- **BRIEF**
Copy every record exactly, and keep the pictures out.

Stored records:
- - -
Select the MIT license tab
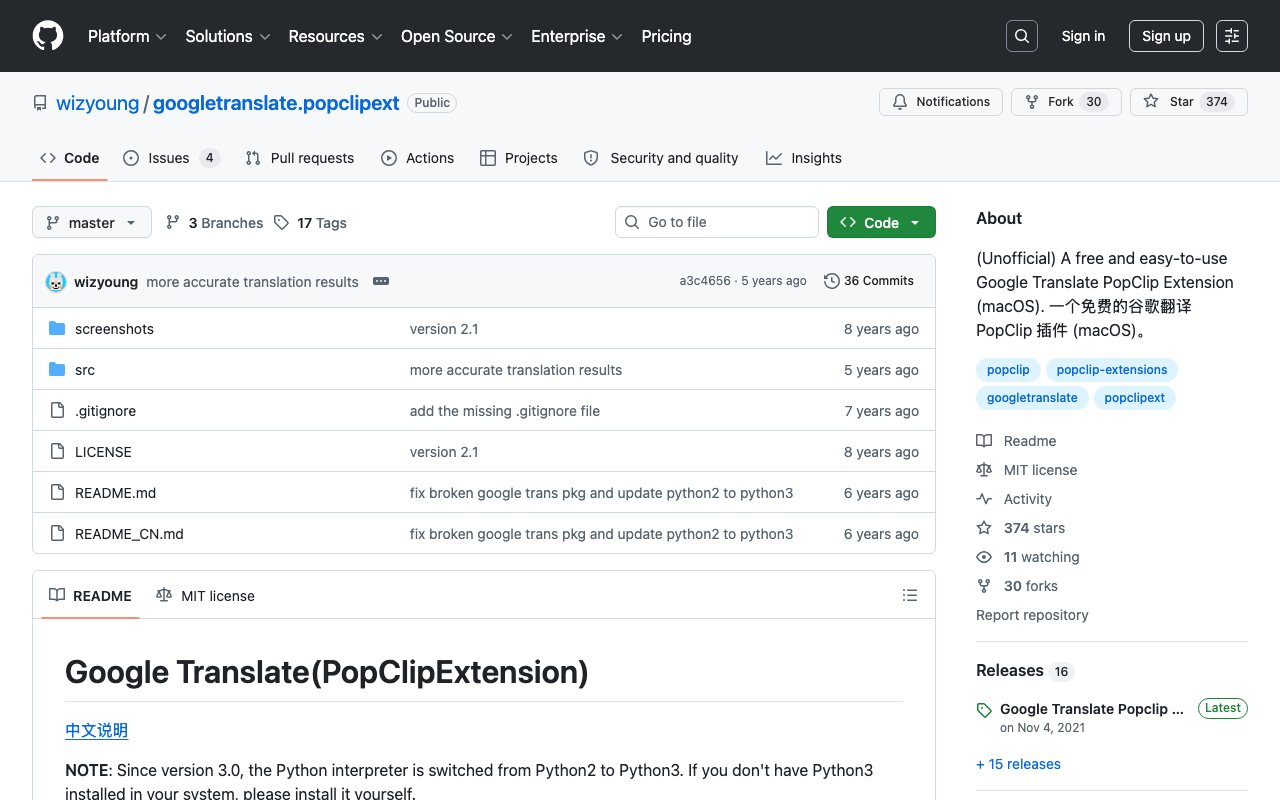Image resolution: width=1280 pixels, height=800 pixels. 205,595
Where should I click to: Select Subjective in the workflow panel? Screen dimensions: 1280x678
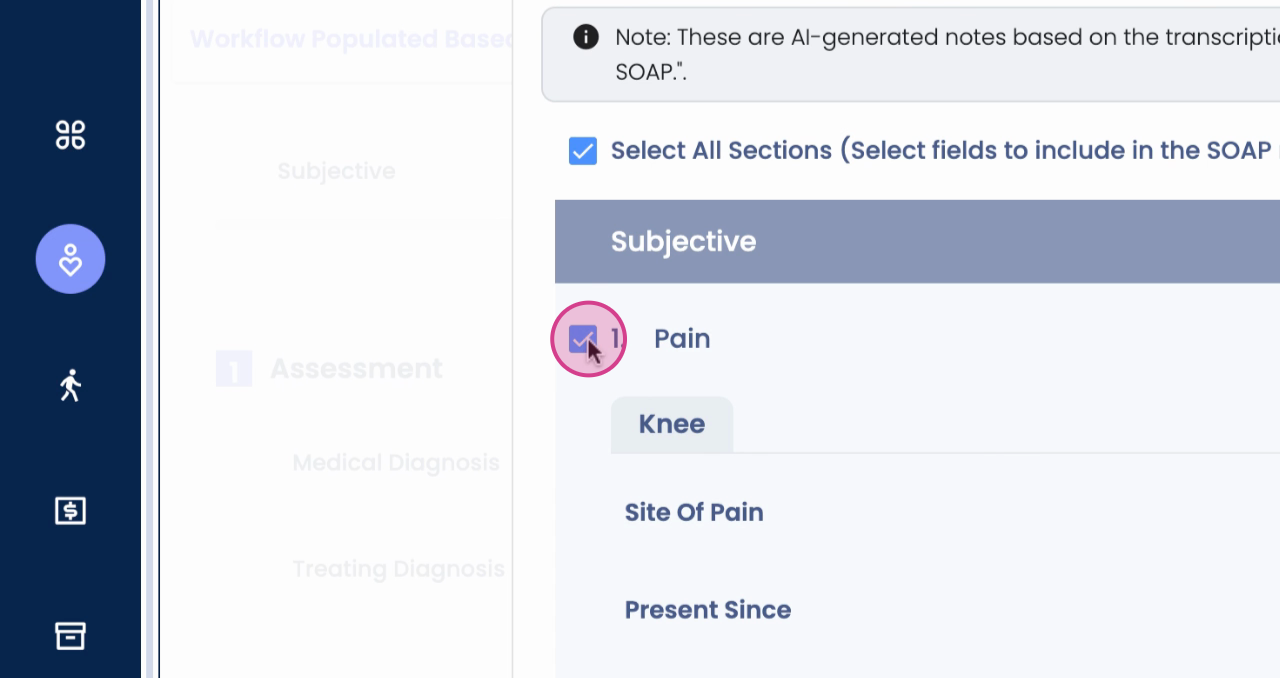pyautogui.click(x=336, y=171)
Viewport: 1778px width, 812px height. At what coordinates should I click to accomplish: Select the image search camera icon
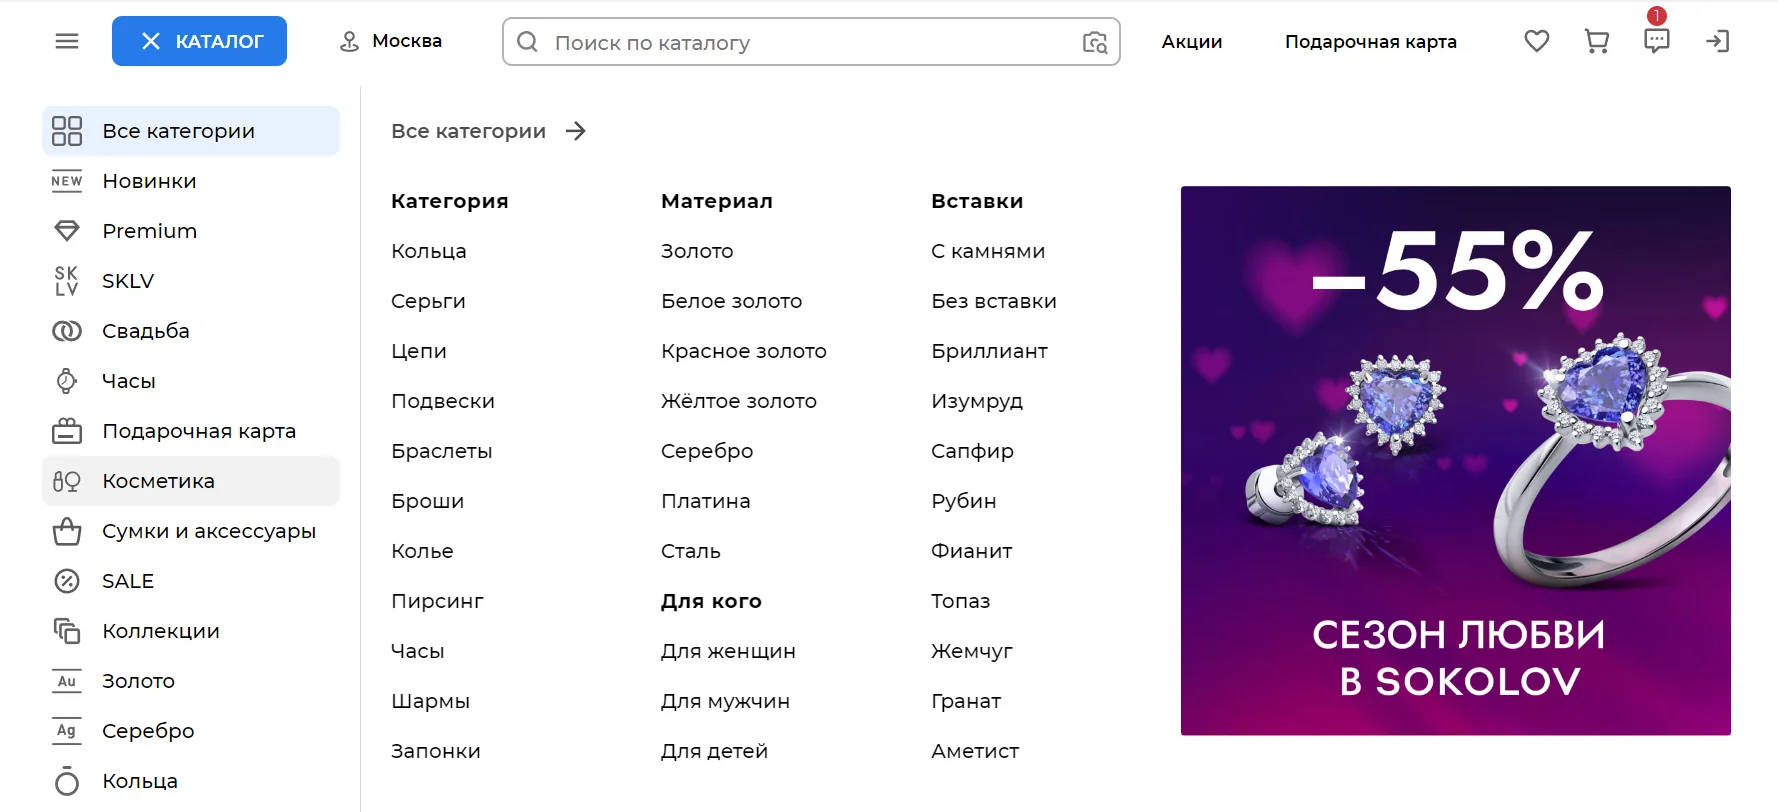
- - -
- **WRITTEN RESPONSE**
Select the MIT license tab
Image resolution: width=1280 pixels, height=800 pixels. 205,595
Where should I click to: Select Subjective in the workflow panel? Screen dimensions: 1280x678
pyautogui.click(x=336, y=171)
Viewport: 1778px width, 812px height. At what coordinates should I click to accomplish: Select the image search camera icon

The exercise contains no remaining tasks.